Nas décadas recentes pessoas da academia de pesquisa em ciências do comportamento, ou Psicologia, e pessoas imersas na cultura "New Age", têm buscado referir o desenvolvimento da Psicologia Analítica de Carl Gustav Jung em seus termos particulares de entendimento do Mundo. Dentre estes conceitos, na academia apontam que Jung não era místico, mas sim um cientista empírico. E por vir muitas vezes de ramos duvidosos do esoterismo moderno afirmar que Jung era místico, uma discussão sem pé-nem-cabeça causa tanta dispersão entre categorias que poderiam trabalhar juntas para o cuidado com pessoas que buscam as diversas terapias dispostas no século 21.
Vamos primeiro compreender o que realmente significam os conceitos "místico" e "empírico" antes de traçarmos um diálogo sobre os métodos junguianos. E também tentar responder: o por que precisam tanto de um referencial (no caso Jung), para validar sua forma de experimentar o Mundo?
Segundo o postulado filosófico, Empirismo surge do argumento de que todo o conhecimento humano deve ser adquirido de experiências sensoriais. A partir das vivências os indivíduos adquirem saberes, consciência e aprendizado, e não através dos instintos. Há a Indução que através dos atos adquiridos forma a observação da realidade, indo de encontro às Leis e Teorias desenvolvidas e acumuladas pelos saberes humanos, e por fim, a Dedução que poderá ser comprovada através de previsibilidade e explicações palpáveis.
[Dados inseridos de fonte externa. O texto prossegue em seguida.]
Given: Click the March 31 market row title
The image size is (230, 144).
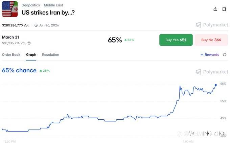Looking at the screenshot, I should pos(10,37).
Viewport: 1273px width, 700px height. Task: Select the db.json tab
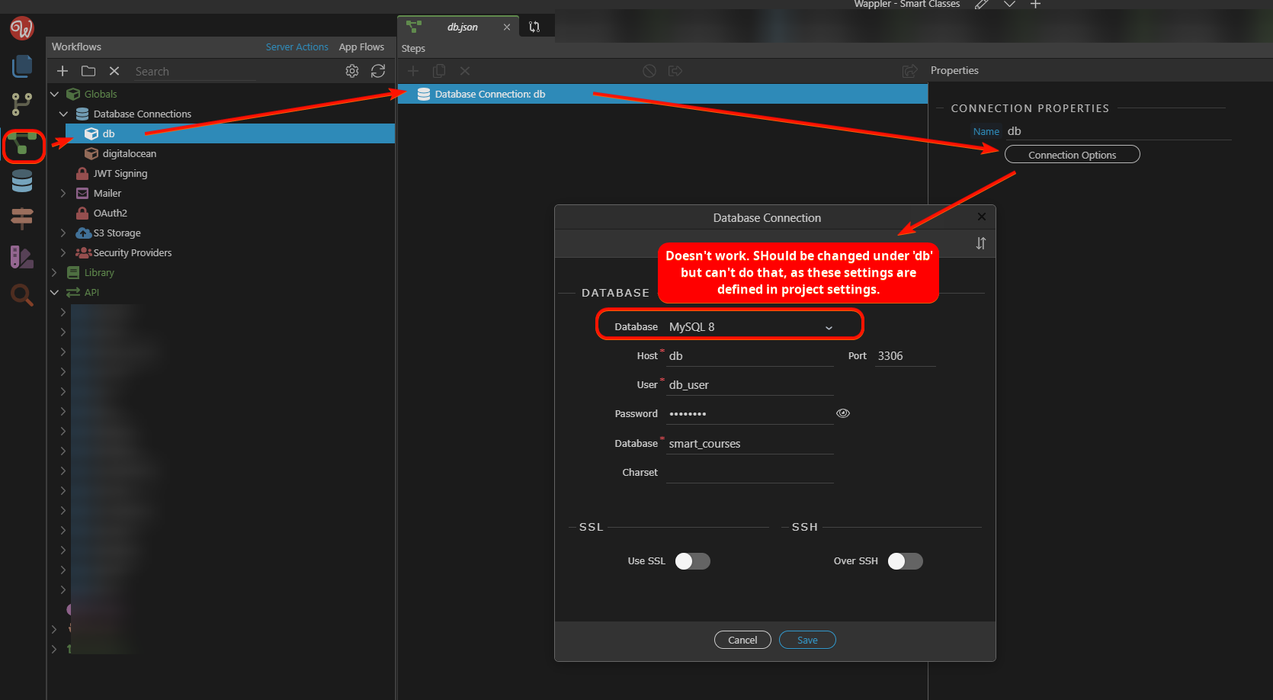[462, 27]
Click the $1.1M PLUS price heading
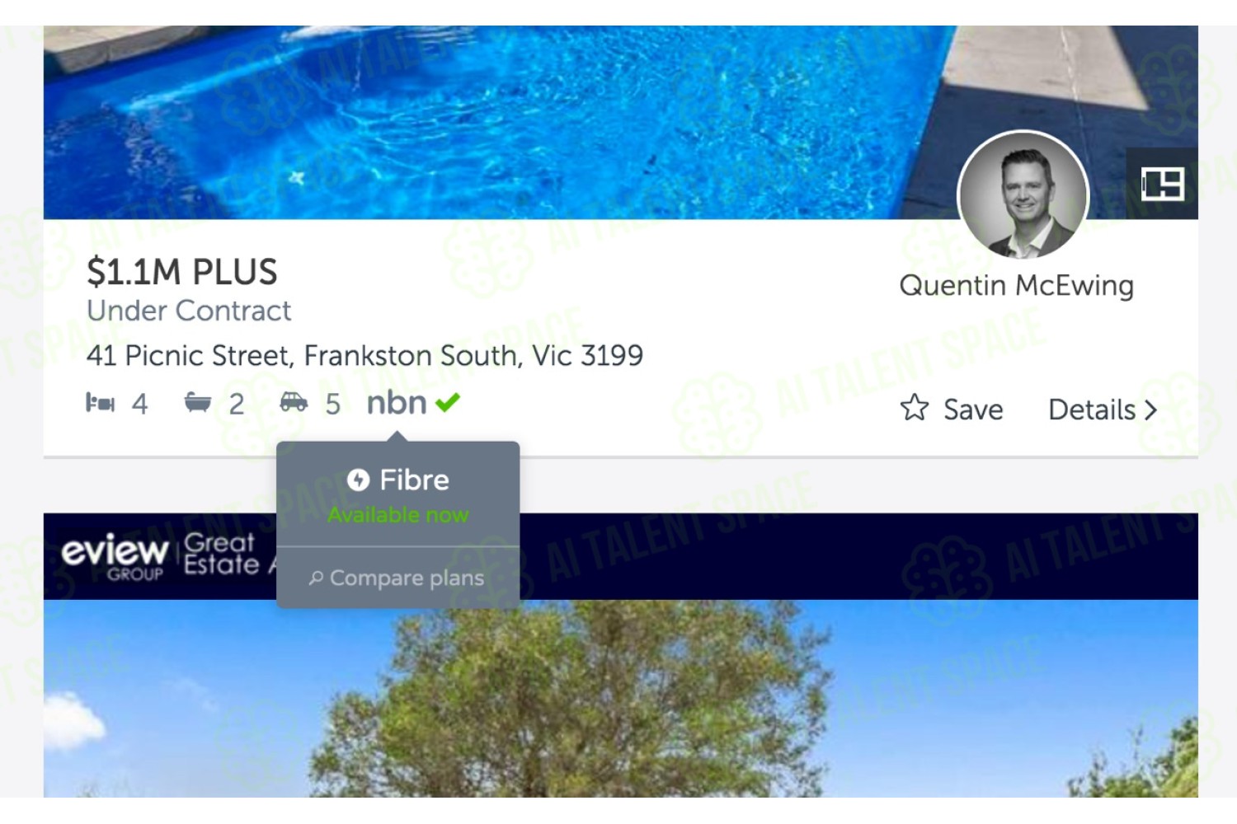1237x824 pixels. point(182,272)
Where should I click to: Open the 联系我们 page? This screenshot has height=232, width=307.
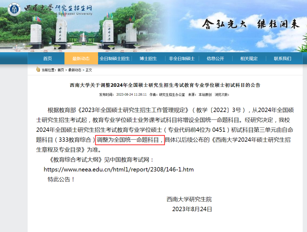tap(282, 58)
O dicionário geral também contempla que este conhecimento provém não apenas pelos sentidos e mundo externo, quanto da introspecção e apreensão do mundo subjetivo. Mas que descarta revelações ou transcendências místicas e também apriorísticas, inatas do racionalismo e cientificismo. Estes últimos em um artigo futuro sobre a crítica ao racionalismo e poder pela alienação de controle vistas por Nietzsche poderei detalhar mais.
Já o conceito místico em uma rápida pesquisa poderá encontrar sua formulação sobre pessoas que tendem a crer em entidades ou forças sobrenaturais. Na derivação da palavra grega μυστικός "mystikos", que referiam aos iniciados em alguma religião de mistérios, também derivando de sua sintaxe da contemplação ao "fechar os olhos" e receber experiências intuitivas e diretas de uma fonte metafísica. Neste critério, a experiência mística fica caracterizada como não suscetível a verificações concretas.
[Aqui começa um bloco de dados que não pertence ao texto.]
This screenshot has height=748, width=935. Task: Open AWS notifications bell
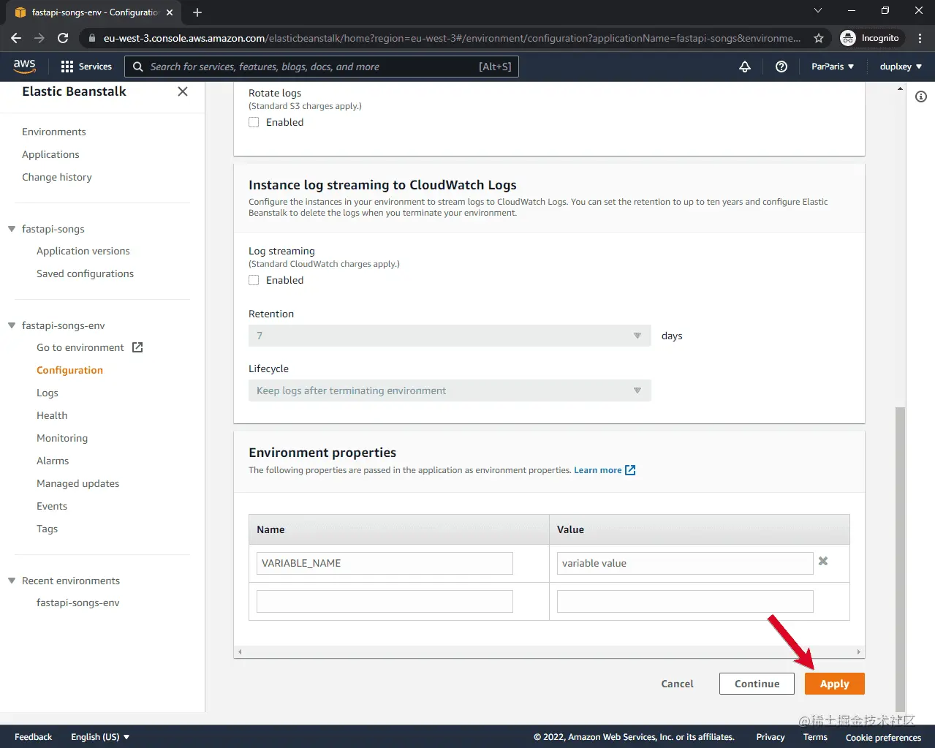click(x=744, y=66)
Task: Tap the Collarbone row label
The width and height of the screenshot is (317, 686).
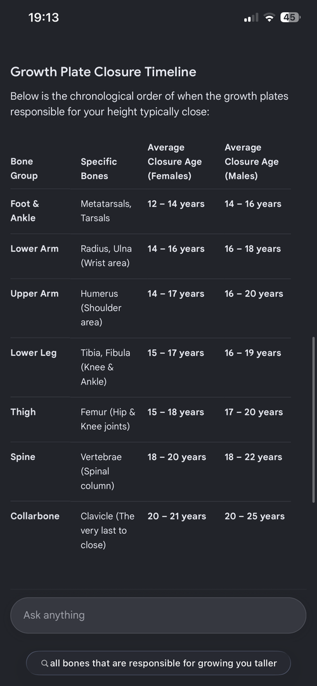Action: pyautogui.click(x=35, y=516)
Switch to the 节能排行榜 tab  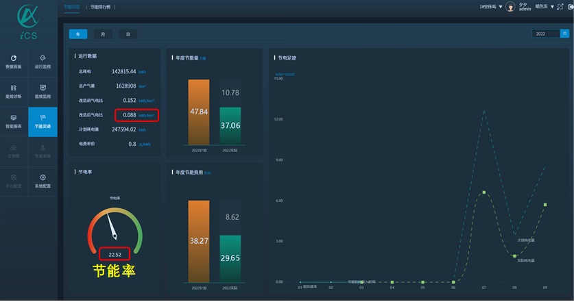101,7
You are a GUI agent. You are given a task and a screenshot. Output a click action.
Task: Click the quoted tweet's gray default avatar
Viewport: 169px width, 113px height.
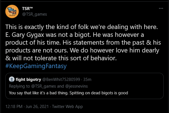(12, 79)
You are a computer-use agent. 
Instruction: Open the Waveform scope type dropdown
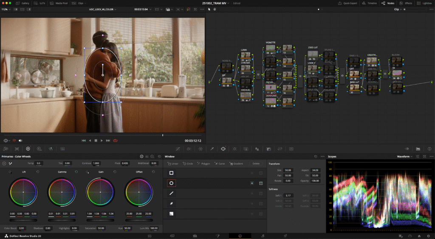[406, 156]
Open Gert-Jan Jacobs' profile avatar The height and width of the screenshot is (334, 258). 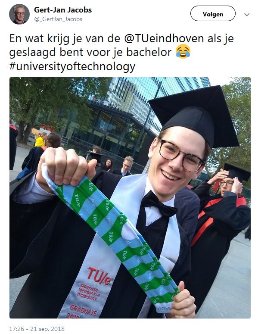tap(19, 14)
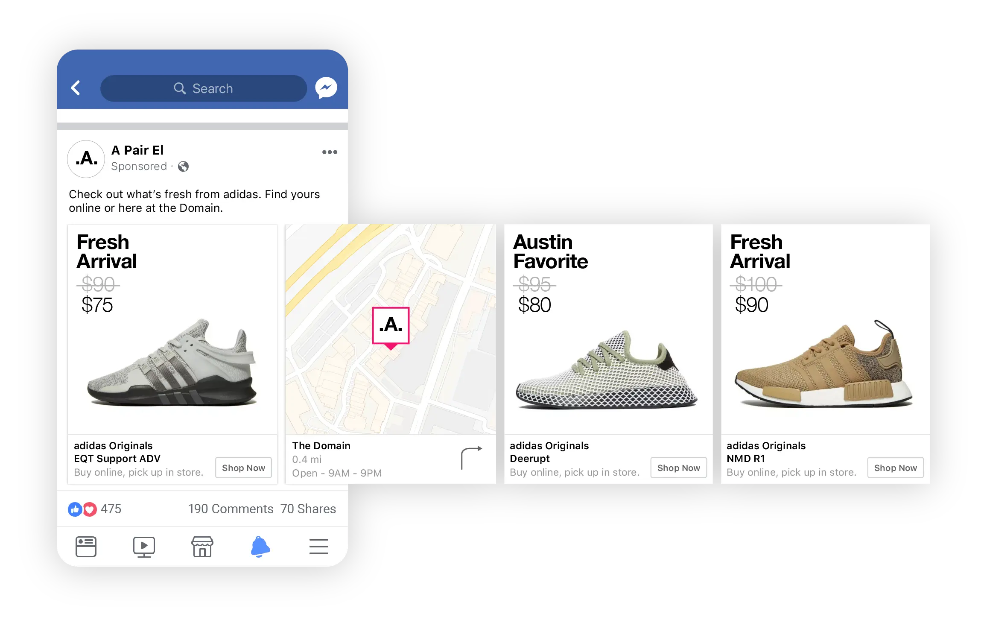Click Shop Now for NMD R1
The width and height of the screenshot is (981, 620).
point(895,468)
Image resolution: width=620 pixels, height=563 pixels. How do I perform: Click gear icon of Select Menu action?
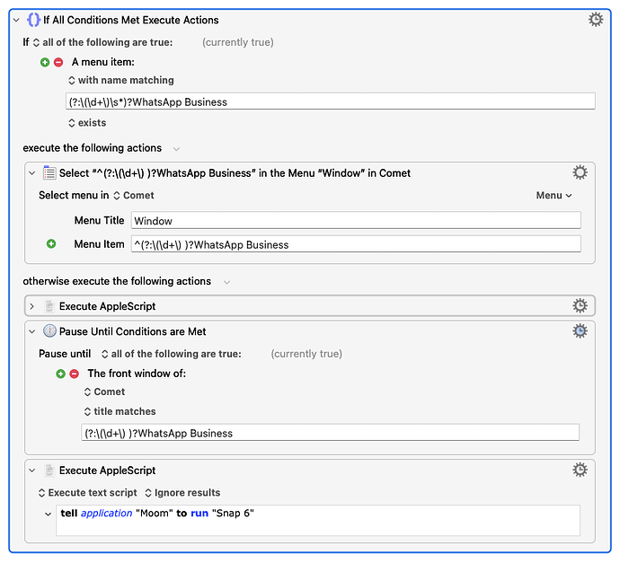580,172
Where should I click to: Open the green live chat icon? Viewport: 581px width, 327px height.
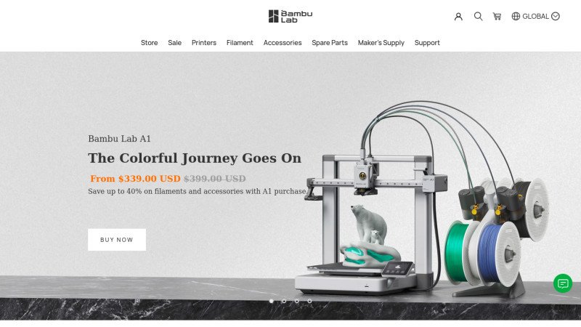[x=563, y=283]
Todavia, algo se perde nas conceituações modernas dos pronomes e adjetivos utilizados corriqueiramente pelo simples fato de que a espécie humana não tem a capacidade de acesso à sua memória histórica e biológica, a não ser por fontes que puderam se preservar ao longo das devastações naturais do tempo e dilatação espacial. A própria mística está referida aos mistérios da Natureza. Sua real derivação vem deste fenômeno por assim dizer, empírico, das inúmeras tentativas de conhecer e descrever a Natureza e seus ciclos, dos quais eram chamados de Mistérios no mundo antigo.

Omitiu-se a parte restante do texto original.